**TASK STATEMENT**
Lines that contain "will" are to be copied from the material, every one of them.

**SOURCE INFORMATION**
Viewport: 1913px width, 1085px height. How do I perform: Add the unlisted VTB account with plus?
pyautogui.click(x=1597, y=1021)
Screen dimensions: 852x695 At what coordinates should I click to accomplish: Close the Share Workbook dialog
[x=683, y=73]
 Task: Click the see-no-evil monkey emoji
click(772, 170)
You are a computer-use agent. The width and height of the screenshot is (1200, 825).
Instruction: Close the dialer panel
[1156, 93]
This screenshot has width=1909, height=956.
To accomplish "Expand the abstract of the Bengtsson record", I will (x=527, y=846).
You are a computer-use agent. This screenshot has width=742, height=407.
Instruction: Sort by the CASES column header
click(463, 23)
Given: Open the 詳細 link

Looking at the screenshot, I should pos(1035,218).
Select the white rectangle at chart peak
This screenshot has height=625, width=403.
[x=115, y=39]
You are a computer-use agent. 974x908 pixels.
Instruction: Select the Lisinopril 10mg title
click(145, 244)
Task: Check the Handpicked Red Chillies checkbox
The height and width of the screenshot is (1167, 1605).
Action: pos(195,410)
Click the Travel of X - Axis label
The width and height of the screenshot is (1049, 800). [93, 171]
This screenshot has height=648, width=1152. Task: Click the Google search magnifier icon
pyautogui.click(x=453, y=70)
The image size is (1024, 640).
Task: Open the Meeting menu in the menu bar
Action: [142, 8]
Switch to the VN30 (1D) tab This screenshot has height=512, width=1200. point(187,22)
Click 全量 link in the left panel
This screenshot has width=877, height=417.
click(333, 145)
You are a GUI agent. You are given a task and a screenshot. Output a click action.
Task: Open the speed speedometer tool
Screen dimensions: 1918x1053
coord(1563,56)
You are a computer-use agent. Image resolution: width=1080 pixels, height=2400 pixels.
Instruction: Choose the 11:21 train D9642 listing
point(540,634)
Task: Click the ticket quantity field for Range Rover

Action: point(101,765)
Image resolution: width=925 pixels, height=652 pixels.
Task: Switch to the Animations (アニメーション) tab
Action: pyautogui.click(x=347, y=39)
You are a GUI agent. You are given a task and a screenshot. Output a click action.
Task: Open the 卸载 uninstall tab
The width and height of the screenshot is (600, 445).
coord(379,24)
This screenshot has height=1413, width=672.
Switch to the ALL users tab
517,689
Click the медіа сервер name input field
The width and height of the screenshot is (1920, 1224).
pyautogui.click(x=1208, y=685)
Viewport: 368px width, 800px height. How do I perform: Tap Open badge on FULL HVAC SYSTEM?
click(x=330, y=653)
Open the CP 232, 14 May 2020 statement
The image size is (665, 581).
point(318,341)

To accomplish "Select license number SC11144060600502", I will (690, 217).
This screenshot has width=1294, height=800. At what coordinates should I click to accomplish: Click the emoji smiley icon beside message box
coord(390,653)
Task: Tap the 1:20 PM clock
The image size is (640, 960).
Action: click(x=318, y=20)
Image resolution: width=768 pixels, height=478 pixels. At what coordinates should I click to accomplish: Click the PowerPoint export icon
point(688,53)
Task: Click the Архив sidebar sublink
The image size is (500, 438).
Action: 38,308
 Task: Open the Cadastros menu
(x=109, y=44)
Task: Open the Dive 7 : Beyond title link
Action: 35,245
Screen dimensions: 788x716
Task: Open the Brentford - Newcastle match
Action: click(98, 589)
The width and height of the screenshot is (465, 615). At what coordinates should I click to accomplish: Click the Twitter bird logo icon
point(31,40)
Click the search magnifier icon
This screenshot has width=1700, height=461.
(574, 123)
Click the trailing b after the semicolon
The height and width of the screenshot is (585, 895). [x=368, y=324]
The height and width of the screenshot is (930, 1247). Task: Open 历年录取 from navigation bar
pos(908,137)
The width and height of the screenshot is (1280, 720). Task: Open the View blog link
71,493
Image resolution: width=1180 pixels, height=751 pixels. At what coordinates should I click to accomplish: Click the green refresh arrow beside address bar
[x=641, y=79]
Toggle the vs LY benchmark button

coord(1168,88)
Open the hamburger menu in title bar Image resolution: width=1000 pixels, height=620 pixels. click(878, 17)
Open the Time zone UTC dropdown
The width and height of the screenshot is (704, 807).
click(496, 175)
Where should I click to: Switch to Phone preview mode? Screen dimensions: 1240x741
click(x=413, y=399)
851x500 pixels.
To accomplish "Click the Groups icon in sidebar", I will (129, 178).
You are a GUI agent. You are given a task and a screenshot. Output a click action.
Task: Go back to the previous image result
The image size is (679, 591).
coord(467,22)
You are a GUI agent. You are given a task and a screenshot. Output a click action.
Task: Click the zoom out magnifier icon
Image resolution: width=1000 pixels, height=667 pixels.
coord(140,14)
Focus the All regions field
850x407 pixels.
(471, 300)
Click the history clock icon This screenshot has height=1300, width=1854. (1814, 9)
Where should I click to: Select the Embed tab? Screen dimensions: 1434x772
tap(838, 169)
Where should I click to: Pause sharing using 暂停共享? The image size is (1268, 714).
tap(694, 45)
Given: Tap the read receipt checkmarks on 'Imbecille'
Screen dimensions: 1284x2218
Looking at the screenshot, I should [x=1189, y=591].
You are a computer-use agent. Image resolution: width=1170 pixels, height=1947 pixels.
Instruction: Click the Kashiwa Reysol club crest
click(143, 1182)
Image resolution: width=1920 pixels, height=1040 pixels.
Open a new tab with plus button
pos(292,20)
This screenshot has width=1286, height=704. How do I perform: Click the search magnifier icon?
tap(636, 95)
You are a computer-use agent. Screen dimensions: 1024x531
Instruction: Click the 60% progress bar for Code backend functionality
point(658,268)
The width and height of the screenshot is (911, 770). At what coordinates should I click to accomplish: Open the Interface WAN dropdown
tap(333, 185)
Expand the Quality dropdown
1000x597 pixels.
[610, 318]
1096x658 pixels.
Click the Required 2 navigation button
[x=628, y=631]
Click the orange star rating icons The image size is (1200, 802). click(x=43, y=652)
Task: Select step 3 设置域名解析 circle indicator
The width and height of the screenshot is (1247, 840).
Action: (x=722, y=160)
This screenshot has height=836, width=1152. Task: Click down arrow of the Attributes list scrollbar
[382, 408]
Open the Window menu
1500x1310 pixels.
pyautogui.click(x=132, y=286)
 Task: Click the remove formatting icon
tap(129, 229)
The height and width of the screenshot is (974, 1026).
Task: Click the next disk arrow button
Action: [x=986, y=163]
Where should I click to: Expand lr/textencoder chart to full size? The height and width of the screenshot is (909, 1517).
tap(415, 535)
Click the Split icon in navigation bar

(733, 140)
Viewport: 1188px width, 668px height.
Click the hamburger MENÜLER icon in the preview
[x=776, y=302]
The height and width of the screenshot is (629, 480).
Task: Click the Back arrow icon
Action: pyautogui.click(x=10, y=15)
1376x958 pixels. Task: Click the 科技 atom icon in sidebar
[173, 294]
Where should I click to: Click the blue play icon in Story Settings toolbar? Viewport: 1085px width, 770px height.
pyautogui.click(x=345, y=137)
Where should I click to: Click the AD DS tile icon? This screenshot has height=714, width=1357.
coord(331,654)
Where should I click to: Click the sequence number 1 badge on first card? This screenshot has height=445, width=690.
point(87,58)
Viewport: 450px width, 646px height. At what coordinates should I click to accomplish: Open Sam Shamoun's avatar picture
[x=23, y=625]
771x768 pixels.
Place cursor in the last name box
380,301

**ANSWER AREA**
To accomplish "Expand the abstract of the Bengtsson record", I will (x=527, y=846).
To accomplish "Select license number SC11144060600502", I will (690, 217).
To accomplish "Click the Groups icon in sidebar", I will (129, 178).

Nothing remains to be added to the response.